Perched on a guest chair in the loan officer’s small cubicle, Rachel knew from the expression on the man’s face what was coming.

“Economic times have hit us hard, Ms. Lansing.” For the last four days she’d been listening to similar rhetoric, a broken record of no’s. “Our small business lending is down to nothing. I wish I had better news for you.”

“Thank you, anyway.” She forced a smile and stood. A quick glance at her watch told her she’d run over her allotted hour lunch break.

This morning she’d wired her twenty-five thousand dollar nest egg to her lawyer with instructions to give the money to Brody. For the last five years, she’d been paying him ten thousand a year, double what she’d agreed to in their divorce settlement. Reimbursement for a debt she didn’t owe. Punishment for divorcing him. No, Rachel amended, punishment for marrying him in the first place.

Returning to the Case Consolidated Holding offices, she slid into her desk and shoved her purse into a bottom drawer a second before Max’s scowl peered at her from his office.

“You’re late.”

Rachel sighed. “Sorry. It won’t happen again. Did you need something?”

“I need you to be at your desk for eight hours.”

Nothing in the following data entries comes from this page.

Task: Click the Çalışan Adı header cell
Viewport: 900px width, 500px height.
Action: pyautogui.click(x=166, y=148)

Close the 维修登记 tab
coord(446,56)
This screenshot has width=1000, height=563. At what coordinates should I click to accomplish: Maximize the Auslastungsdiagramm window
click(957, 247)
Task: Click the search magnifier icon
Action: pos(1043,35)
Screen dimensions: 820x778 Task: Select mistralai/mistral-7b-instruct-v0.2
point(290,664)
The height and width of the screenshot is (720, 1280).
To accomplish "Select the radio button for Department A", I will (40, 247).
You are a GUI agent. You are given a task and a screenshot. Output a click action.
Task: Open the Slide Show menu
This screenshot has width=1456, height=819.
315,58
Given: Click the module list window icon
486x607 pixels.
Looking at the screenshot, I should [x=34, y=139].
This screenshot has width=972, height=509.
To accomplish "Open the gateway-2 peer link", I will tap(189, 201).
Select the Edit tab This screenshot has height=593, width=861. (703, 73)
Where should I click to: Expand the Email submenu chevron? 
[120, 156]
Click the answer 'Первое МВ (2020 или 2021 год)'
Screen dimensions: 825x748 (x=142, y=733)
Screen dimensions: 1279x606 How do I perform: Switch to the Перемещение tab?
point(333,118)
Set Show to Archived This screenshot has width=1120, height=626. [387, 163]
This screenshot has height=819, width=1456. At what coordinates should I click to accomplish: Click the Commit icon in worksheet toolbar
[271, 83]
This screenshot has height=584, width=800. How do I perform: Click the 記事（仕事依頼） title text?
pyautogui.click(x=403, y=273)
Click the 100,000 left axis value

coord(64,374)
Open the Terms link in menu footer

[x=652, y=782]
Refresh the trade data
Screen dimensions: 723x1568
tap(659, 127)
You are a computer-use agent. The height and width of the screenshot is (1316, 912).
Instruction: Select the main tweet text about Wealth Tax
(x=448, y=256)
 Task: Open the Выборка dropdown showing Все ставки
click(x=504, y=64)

She tried again. “Something specific?”

“Get Chuck Weaver on the phone. Tell him I needed his numbers three hours ago.”

“Right away.”

As she was dialing, her cell started to ring. Since Chuck wasn’t answering, she hung up without leaving a voice mail and answered her mobile phone.

Brody’s voice rasped in her ear. “Did you get the money?”

“I wired twenty-five thousand to my lawyer this morning.”

“I said fifty.”

Demanding bastard. “It’s all I could get.” She kept her voice low to keep from being overheard. “You’ll just have to be happy with that.”

“Happy?” He chuckled, the sound low and forced. “You don’t seem to get it. I need the whole fifty thousand now.”

“I get it,” she said. “You’ve been on a losing streak.”

She hadn’t known about his gambling until the second year of their marriage. A shouting match between him and his father clued her in to his destination when he vanished on the weekends. Frankly, she’d been disappointed. She’d thought he was having an affair. Had hoped he’d fallen in love with someone else and would ask for a divorce.

“That’s none of your business.”

“You need to get some help.”

“You need to get me the rest of my money.” He disconnected the call.

Rachel blew out a breath and pushed back from her desk. She had to clear her head. It wasn’t until she stood up that she realized someone watched her. Max wore an inscrutable expression, but his shoulders bunched, tension riding him hard. He had the sexy overworked COO look going today. Coat off, shirt sleeves rolled up and baring muscled forearms. She stared at his gold watch to keep her gaze from wandering to his strong hands, and her mind from venturing into the memory of how gently he’d caressed her skin.

“Chuck Weaver wasn’t in his office,” she said, burying her shaking hands in her pockets. “I’m going to run to the ladies room. I’ll have him paged when I get back.”